Mr. Maring is encouraged that CHEF’s feedback surveys show students are developing confidence in their cooking skills, making better food choices and feeling more comfortable talking to patients about the links between diet and health. He is developing recipes geared to the seasonal offerings at a new farmers’ market at Bellevue Hospital Center, adjacent to the N.Y.U. medical campus, which was begun in July by Aviva Regev, 24, a third-year student and CHEF participant.
Mr. Maring has another ally in Benjamin Navot, 25, a third-year student who entered medical school directly after graduating from the French Culinary Institute in Manhattan and has taught some CHEF classes. Mr. Navot acknowledged that, like Mr. Maring, his perspective on food is greatly influenced by his previous experience. But he, too, senses a widespread interest in food and healthy eating among his peers.
“This is a generation that cares a lot more and knows a lot more about the importance of diet,” he said. “We need a system that educates physicians about nutrition, and we’re the ones who are going to have to fight for it.”
But the older generation can pick up a few new tricks, too. Preston Maring said that in some ways, his attempts to get more fresh local foods into hospitals have been reminiscent of his days as a young resident at Kaiser, particularly the need to climb a steep learning curve.
“I became the person who asks dumb questions constantly,” he said of the time he has spent over the last couple of years studying the technical aspects of food-distribution systems. “I just learned, for example, that cherry tomatoes with the stems still on are a no-go in an inpatient setting, and that at Kaiser there’s a specific size limit for an apple on a tray, because they’re stacked vertically for delivery.”

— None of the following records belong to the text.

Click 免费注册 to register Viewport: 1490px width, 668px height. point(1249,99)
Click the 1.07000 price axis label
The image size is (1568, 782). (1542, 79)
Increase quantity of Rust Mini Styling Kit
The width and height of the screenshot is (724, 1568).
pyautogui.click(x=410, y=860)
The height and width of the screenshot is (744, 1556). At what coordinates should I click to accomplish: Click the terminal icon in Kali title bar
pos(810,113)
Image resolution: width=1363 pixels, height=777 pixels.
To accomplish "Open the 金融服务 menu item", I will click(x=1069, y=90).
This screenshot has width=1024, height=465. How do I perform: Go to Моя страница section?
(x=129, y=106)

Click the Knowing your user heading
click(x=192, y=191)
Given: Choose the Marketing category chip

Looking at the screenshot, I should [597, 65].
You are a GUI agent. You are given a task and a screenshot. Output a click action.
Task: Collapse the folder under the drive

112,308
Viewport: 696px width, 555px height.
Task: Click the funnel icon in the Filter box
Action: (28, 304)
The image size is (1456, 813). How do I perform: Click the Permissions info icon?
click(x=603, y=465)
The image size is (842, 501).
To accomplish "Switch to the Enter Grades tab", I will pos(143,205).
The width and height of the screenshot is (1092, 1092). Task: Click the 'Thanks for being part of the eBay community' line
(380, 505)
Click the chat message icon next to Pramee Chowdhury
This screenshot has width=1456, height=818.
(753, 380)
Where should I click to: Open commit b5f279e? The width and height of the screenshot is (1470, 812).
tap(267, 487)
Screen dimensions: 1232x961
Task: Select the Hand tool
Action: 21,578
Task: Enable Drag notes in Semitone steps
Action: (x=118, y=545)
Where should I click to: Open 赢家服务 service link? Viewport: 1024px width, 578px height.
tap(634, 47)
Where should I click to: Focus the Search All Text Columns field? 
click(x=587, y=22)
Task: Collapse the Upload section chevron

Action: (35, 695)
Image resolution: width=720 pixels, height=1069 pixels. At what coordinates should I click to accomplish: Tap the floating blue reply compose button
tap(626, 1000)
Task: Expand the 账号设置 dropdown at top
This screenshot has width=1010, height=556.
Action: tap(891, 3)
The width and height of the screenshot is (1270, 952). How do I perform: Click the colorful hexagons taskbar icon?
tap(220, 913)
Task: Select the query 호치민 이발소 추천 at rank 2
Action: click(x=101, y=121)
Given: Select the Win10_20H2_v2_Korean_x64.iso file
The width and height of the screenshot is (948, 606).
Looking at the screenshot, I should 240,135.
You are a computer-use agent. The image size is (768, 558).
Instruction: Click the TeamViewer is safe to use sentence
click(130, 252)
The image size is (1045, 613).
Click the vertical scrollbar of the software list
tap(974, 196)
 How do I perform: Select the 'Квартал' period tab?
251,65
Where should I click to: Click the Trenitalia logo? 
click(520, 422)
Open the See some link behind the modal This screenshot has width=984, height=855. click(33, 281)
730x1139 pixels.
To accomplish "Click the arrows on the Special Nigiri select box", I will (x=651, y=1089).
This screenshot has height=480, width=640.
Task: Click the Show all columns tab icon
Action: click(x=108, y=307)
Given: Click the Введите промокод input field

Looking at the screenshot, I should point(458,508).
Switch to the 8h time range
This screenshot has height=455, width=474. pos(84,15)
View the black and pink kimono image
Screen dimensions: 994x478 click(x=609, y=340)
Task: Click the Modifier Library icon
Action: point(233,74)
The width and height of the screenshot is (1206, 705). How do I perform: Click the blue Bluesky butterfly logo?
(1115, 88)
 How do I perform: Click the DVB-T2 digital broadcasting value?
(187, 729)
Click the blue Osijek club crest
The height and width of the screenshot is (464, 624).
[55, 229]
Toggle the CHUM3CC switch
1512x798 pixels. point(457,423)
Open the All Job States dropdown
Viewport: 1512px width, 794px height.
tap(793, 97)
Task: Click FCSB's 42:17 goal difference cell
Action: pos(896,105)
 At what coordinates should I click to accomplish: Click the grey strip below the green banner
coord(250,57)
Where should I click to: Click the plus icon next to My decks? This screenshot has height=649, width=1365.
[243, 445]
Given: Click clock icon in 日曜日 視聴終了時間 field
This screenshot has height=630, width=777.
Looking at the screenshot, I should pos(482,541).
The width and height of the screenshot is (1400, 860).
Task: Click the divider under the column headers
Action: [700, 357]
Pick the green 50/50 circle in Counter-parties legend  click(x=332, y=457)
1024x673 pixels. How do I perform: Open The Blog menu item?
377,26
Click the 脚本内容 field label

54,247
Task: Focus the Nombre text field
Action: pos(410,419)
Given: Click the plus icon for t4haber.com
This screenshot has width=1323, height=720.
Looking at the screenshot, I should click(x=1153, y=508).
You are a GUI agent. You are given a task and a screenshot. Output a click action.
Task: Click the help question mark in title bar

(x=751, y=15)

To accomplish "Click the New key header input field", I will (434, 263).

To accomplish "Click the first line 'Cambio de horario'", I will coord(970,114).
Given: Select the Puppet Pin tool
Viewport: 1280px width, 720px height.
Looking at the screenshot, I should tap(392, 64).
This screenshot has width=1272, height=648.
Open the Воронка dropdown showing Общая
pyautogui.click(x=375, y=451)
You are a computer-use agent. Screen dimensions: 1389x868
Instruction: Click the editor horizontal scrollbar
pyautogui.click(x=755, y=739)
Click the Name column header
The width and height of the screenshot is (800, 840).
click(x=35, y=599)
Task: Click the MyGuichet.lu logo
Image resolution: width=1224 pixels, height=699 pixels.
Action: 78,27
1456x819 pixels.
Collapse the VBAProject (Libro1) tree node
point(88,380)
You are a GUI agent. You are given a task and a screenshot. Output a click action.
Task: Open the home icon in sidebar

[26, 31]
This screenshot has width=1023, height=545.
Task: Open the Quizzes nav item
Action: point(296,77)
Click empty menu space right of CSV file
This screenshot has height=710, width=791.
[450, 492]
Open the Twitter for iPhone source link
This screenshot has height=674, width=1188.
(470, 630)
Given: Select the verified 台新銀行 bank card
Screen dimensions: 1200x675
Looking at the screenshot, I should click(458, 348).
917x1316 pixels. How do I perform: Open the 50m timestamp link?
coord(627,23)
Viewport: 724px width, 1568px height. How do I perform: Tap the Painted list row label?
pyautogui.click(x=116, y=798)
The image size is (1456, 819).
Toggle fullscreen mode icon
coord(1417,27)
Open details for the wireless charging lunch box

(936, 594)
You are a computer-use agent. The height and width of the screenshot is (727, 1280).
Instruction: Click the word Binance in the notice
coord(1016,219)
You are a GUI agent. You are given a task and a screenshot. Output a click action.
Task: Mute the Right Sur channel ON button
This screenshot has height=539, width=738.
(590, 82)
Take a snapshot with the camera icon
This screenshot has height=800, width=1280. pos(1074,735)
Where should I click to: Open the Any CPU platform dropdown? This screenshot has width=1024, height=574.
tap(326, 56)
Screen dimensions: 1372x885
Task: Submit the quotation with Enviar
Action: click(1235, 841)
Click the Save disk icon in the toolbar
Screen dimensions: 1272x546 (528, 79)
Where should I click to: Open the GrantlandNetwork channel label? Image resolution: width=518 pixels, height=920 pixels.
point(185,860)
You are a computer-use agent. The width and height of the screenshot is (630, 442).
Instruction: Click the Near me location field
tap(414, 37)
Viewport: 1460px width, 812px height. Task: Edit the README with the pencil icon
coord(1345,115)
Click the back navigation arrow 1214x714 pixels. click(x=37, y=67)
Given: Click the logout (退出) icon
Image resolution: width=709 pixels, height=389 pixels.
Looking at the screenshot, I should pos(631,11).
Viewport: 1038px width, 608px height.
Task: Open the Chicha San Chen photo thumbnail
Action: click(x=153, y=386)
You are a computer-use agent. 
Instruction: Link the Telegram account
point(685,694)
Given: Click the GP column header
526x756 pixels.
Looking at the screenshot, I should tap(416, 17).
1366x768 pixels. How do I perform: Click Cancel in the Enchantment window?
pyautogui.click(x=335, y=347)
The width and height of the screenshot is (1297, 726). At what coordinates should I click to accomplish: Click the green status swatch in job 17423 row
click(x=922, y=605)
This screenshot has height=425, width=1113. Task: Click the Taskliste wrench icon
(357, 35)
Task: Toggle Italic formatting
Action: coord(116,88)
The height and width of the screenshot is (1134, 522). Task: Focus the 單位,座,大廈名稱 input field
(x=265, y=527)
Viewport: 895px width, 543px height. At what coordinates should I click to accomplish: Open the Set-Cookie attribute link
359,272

Kaiser Permanente, which is a provider and an insurer, is the largest nonprofit health care system in the country, with about 8 million members, 15,000 doctors and 170,000 employees, predominantly in western states. The sheer scale of Kaiser, which holds farmers’ markets at 30 sites, makes changing the way food is bought a challenge, but also an opportunity.
“We can leverage our size to create greater demand for healthy food,” Dr. Maring said. Kaiser Permanente Oakland, for example, serves 6,000 inpatient meals a day, 80 percent of which have no special restrictions.
“It’s difficult for farmers to crack the institutional supply chain,” he said. “We need a ‘universal adapter’ that can pair small producers with big customers.” Toward that end, he helped start a regional growers’ cooperative and joined the board of the nonprofit entity that administers it, the Community Alliance With Family Farmers.
Dr. Maring also envisions Kaiser’s role expanding into areas like environmental stewardship, and he has carved out a kind of subspecialty in institutional real estate, with the goal of eventually putting some of Kaiser’s undeveloped land into agriculture.
“As someone who relies on evidence-based medicine, it bothers me that we don’t have clear metrics to guide these food-related initiatives,” he said. “But for now, I remind myself of the enduring value of another care-giving principle: common sense.”